[Records for this task]
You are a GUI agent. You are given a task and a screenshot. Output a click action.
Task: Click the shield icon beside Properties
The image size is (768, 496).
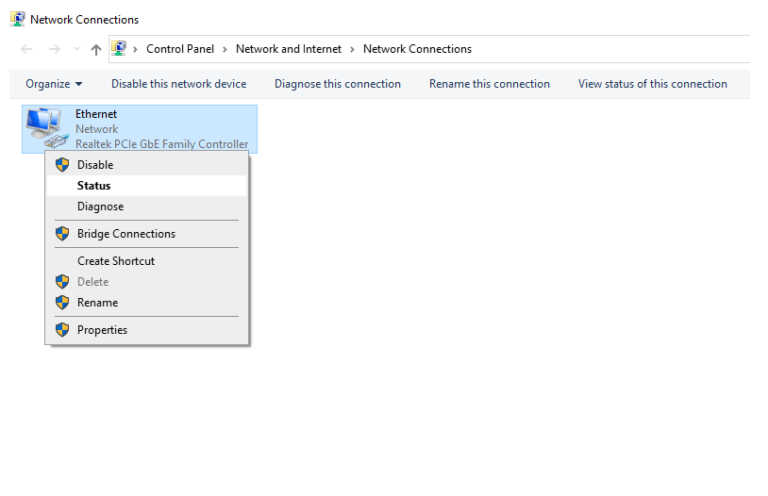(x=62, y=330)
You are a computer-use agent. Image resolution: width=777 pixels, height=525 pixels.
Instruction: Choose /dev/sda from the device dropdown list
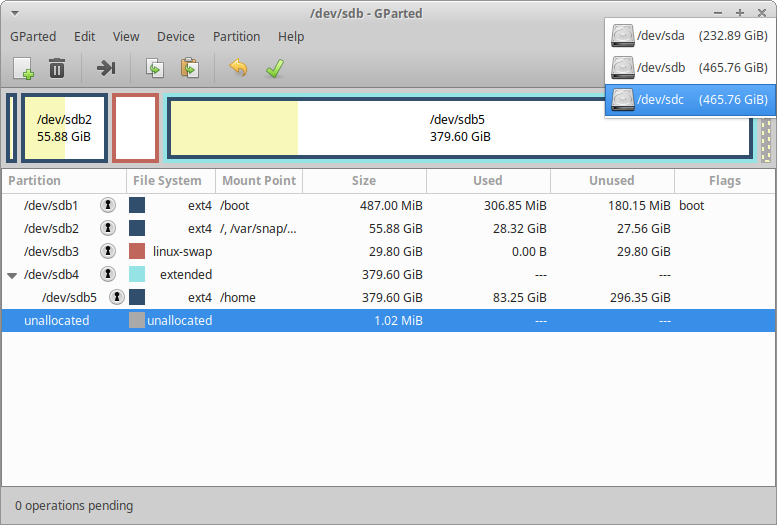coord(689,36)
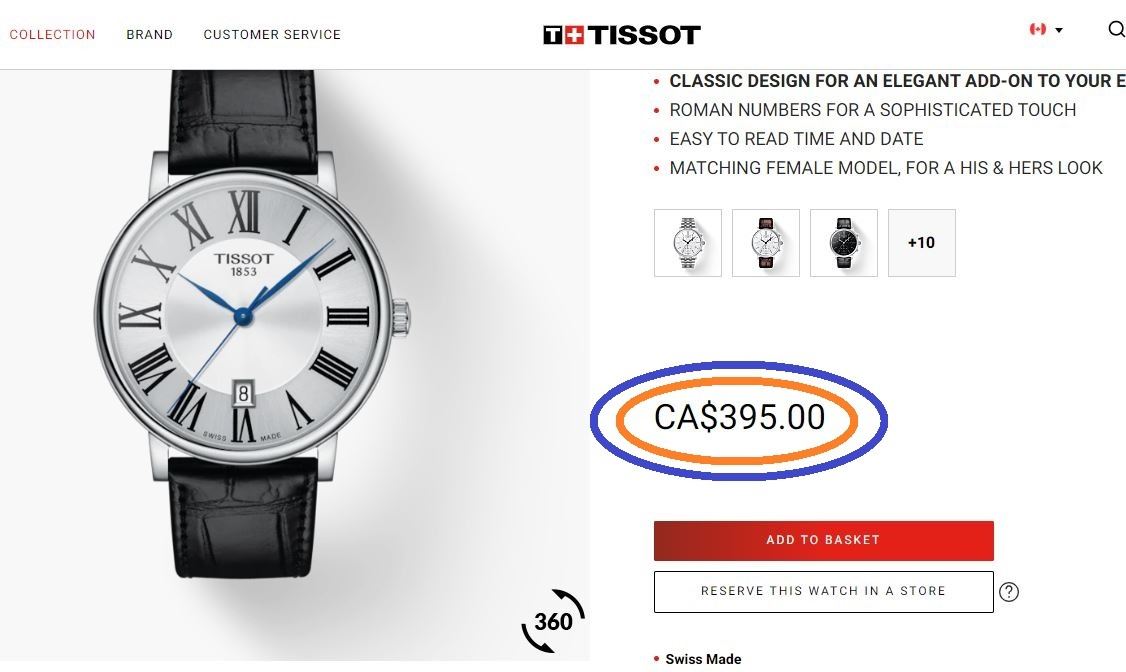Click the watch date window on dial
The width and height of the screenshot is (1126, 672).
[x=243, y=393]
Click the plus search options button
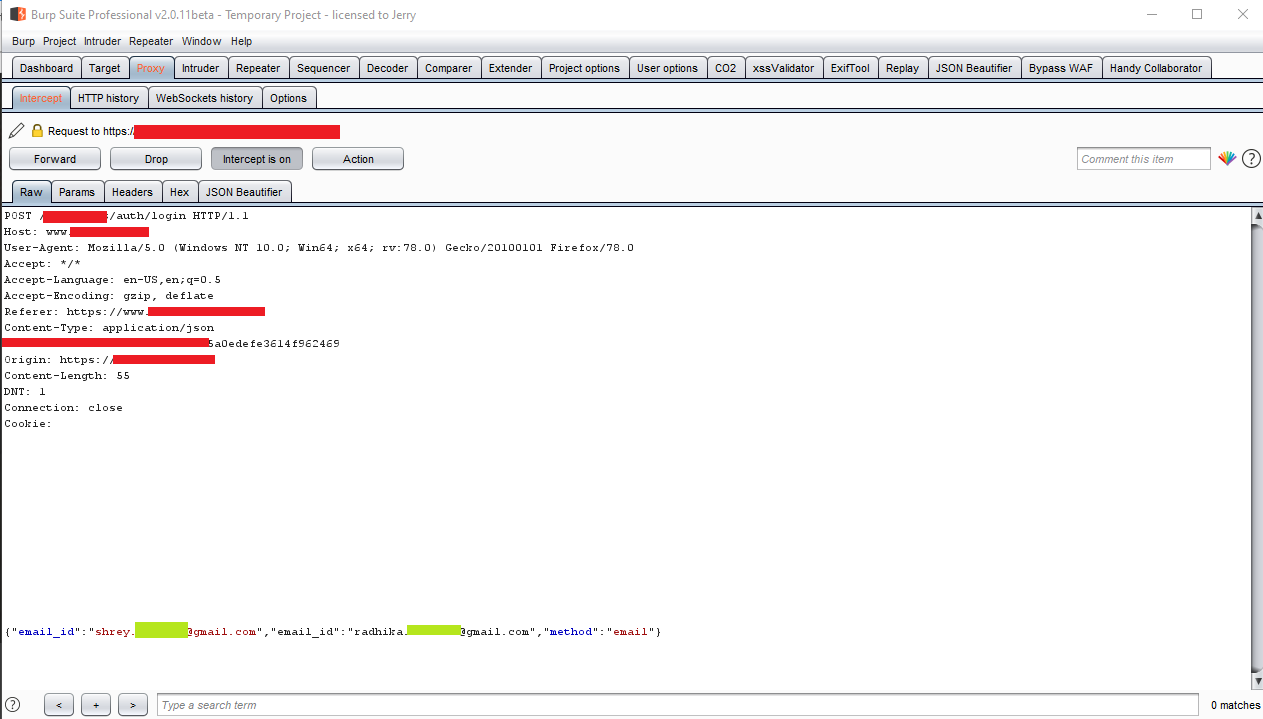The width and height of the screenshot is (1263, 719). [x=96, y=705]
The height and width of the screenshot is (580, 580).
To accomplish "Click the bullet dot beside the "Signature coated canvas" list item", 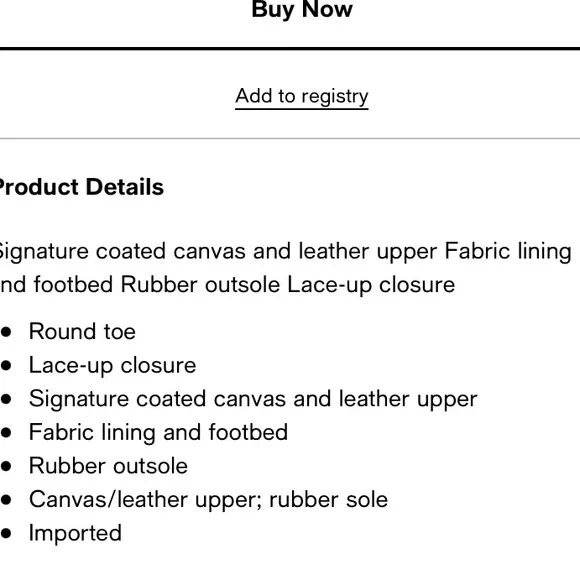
[/Records for this task]
[Assignment]
Your answer should be the lines above that contain the word "agent", copied out.

[Task result]
You are a GUI agent. You are given a task and a screenshot. Output a click action.
You are a computer-use agent. Image resolution: width=777 pixels, height=525 pixels.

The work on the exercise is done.